Énoncé a:
Répondez aux questions suivantes à partir de l'extrait sur les Empereurs et l'Église.
(i) Quelle déposition l'extrait cite-t-il pour montrer qu'on comptait les voix des Juges et des Sénateurs dans les Conciles ?
(ii) Quel nom les siècles suivants ont-ils donné aux Défenseurs Laïcs ?
(iii) Qu'examinaient les Curateurs avec les Évêques ?

═══ Extrait du texte ═══

3°. Il est des exemples dans l'antiquité, qui sans constater cet usage, en approchent en quelque sorte. De la part du Magistrat politique, il est sûr que les Empereurs nommoient des Juges & des Sénateurs qui avoient place dans les Conciles, & qui y exerçoient la Police. De plus, on comptoit leurs voix quand il étoit question de déposer des Évêques, ou d'agiter d'autres matières importantes; témoin la déposition de Photin & de Dioscore: s'ils se comportoient de la sorte au milieu des Conciles, pourquoi n'auroient-ils pas ce droit dans les différens Clergés? tandis que, proportion gardée, le Clergé a autant d'autorité dans son territoire, qu'un Concile universel dans l'Empire Romain.
Les Empereurs accordoient des Défenseurs Laïcs aux Églises qui en demandoient; leurs devoirs étoient d'étouffer toutes les dissentions qui s'élévoient dans l'Église, & entre les Pasteurs; de réprimer tout ce que la violence & l'avarice oseroient tenter: ils sont placés dans la nouvelle Constitution 56. dans le Canon 201. du Concile de Calcédoine, dans le Canon 76. du Concile de Carthage, dans la Réponse de Maxence au Pape Hormisdas & ailleurs. Les siècles suivans les ont qualifié d'Avoués des Églises: les Métropolitains avoient coutume d'envoyer aux Églises des Curateurs, qui examinoient avec les Évêques les comptes des Trésoriers Ecclésiastiques.

═══ Enregistrements fournis ═══

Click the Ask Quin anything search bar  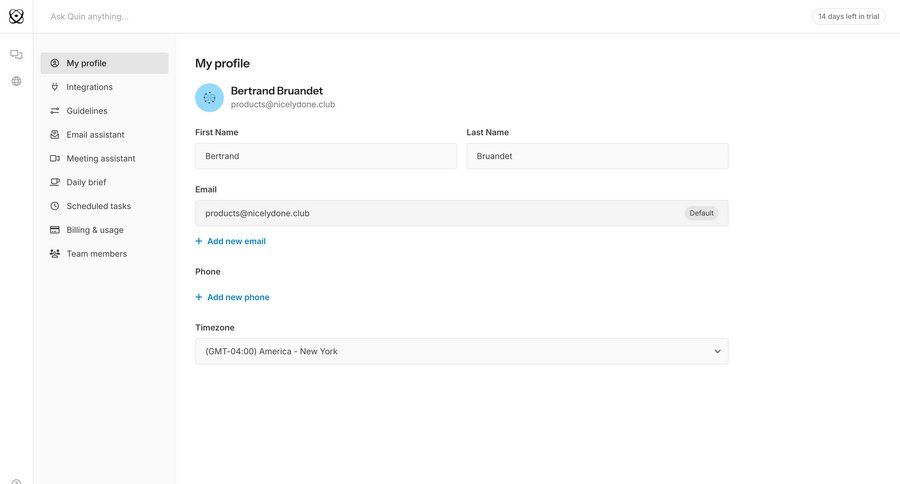click(300, 16)
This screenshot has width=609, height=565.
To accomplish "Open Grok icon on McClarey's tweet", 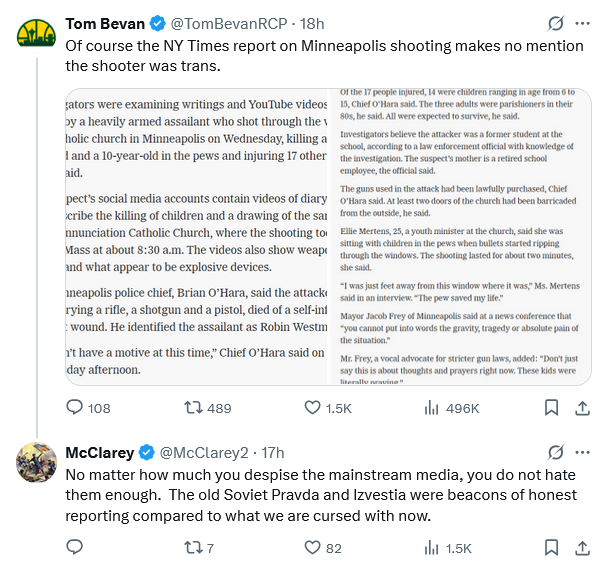I will 556,453.
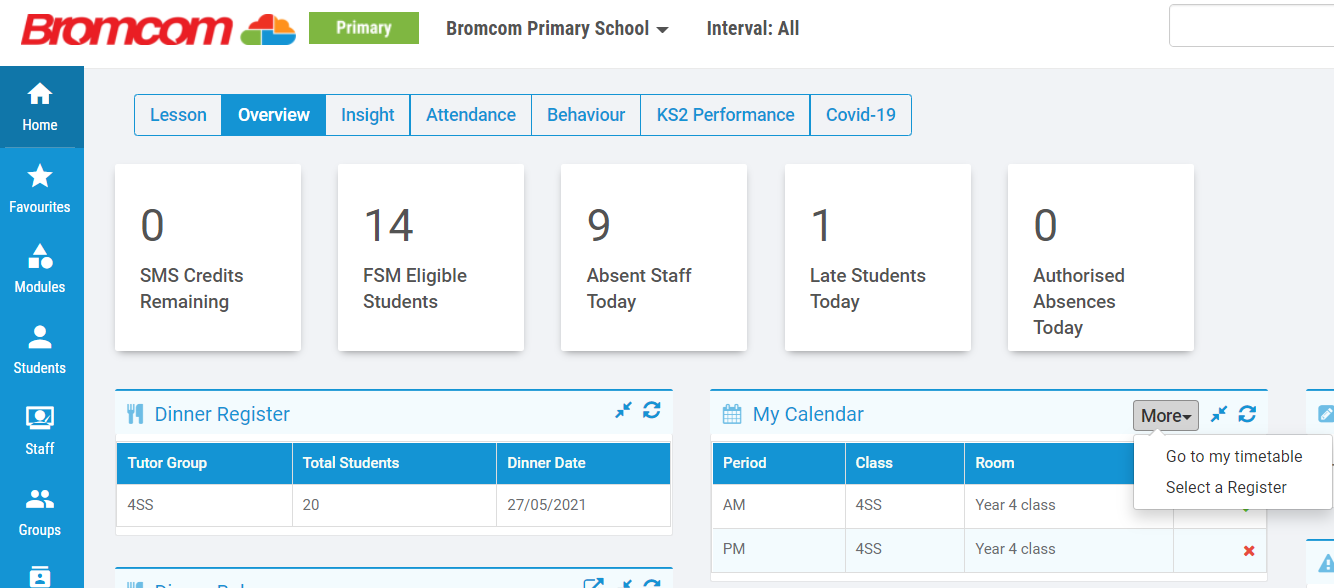The width and height of the screenshot is (1334, 588).
Task: Switch to the Attendance tab
Action: pyautogui.click(x=470, y=115)
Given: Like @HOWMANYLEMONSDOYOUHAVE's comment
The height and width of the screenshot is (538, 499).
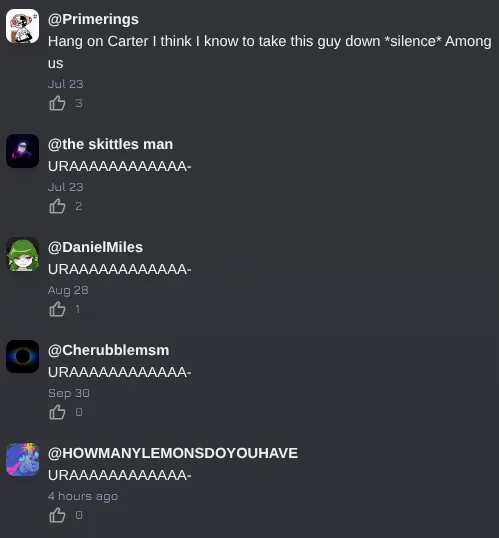Looking at the screenshot, I should [57, 515].
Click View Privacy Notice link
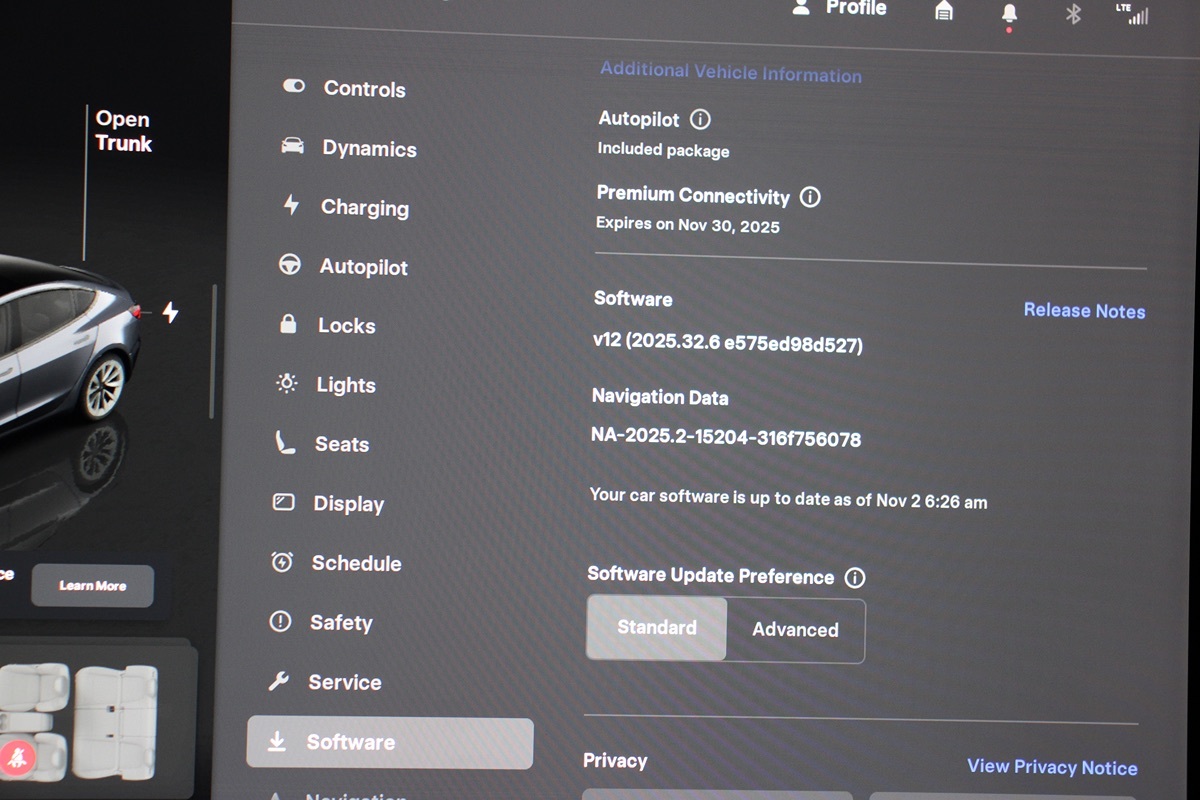 [x=1052, y=767]
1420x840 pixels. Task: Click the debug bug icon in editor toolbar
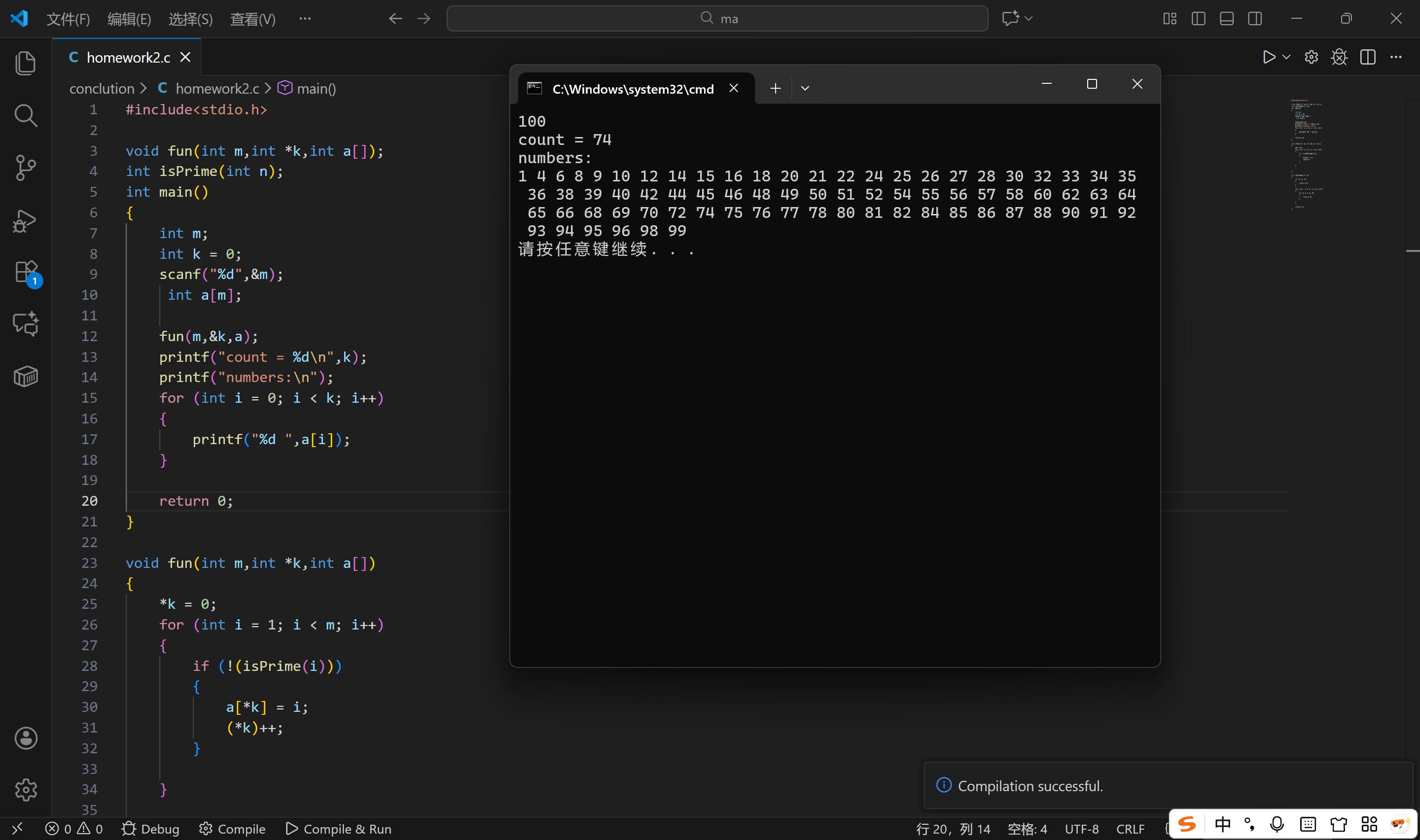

═══

Énoncé b:
Réécrivez tout ce qui va, dans les enregistrements, de la ligne contenant « Given: Like @HOWMANYLEMONSDOYOUHAVE's comment » jusqu'à la fin, en remplaçant « Click » par « Tap » sans rien modifier d'autre. Laissez les images de côté dans votre réponse.

Réponse détaillée a:
(i) La déposition de Photin et de Dioscore.
(ii) Ils les ont appelés Avoués des Églises.
(iii) Ils examinaient les comptes des Trésoriers Ecclésiastiques.

Réponse détaillée b:
Given: Like @HOWMANYLEMONSDOYOUHAVE's comment
The height and width of the screenshot is (538, 499).
Looking at the screenshot, I should [57, 515].
Tap View Privacy Notice link
 [x=1052, y=767]
1420x840 pixels. Task: Tap the debug bug icon in editor toolbar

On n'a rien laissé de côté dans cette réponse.